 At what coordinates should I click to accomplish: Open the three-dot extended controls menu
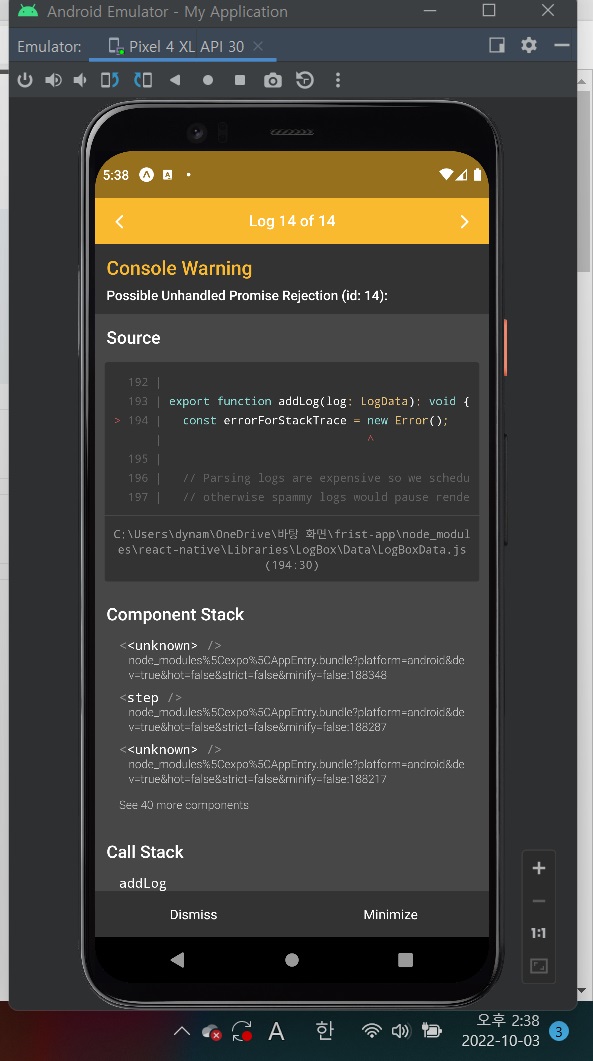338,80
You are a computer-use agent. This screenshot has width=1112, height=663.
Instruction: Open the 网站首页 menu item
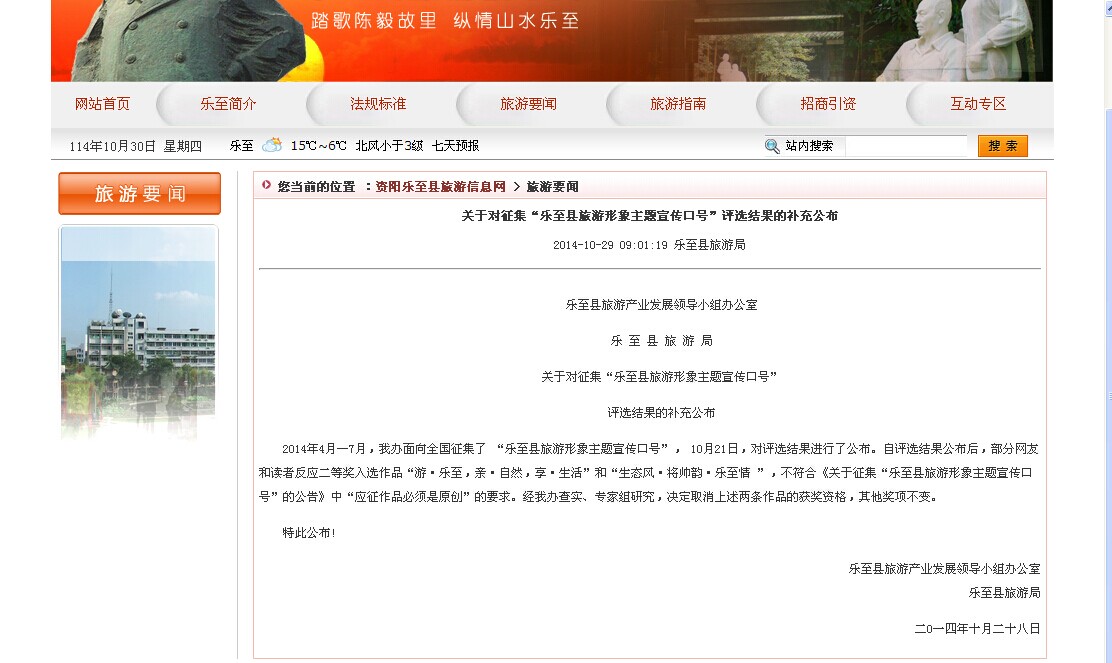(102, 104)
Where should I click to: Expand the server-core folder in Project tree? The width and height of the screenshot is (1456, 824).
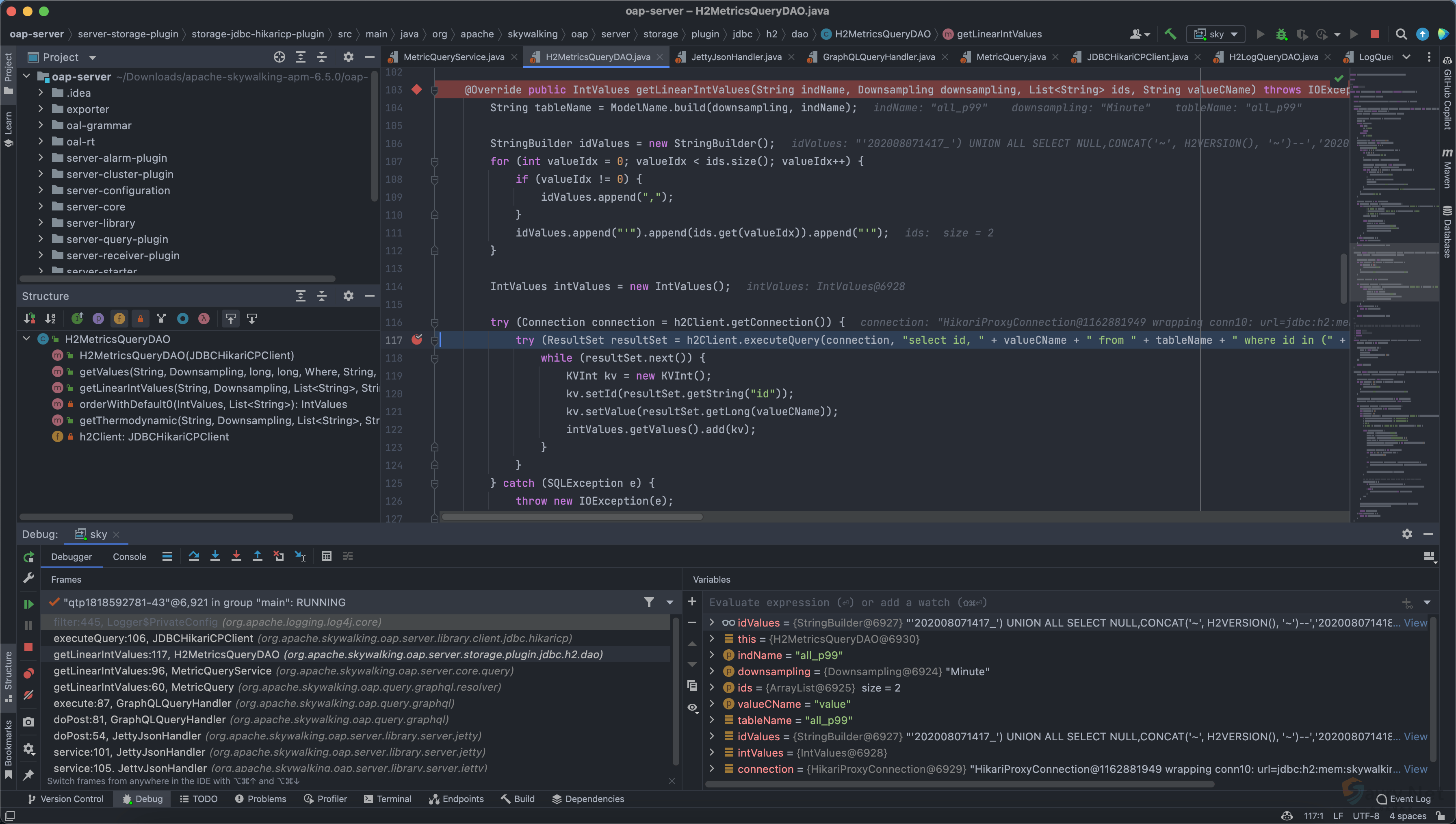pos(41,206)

════════

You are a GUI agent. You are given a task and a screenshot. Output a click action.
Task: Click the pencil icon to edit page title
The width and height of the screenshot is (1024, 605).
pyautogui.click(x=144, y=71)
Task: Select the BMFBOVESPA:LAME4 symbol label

════════

ÉNONCÉ:
Mettez sous forme de liste numérotée les lignes des enregistrements comprises entre celle qui contient « Where should I » et celle qui contient « pos(41,206) », ces deux lignes incluses. Omettez les lignes vides ainsi que les images.

RÉPONSE COMPLÈTE:
1. Where should I click to: Expand the server-core folder in Project tree? The width and height of the screenshot is (1456, 824).
2. pos(41,206)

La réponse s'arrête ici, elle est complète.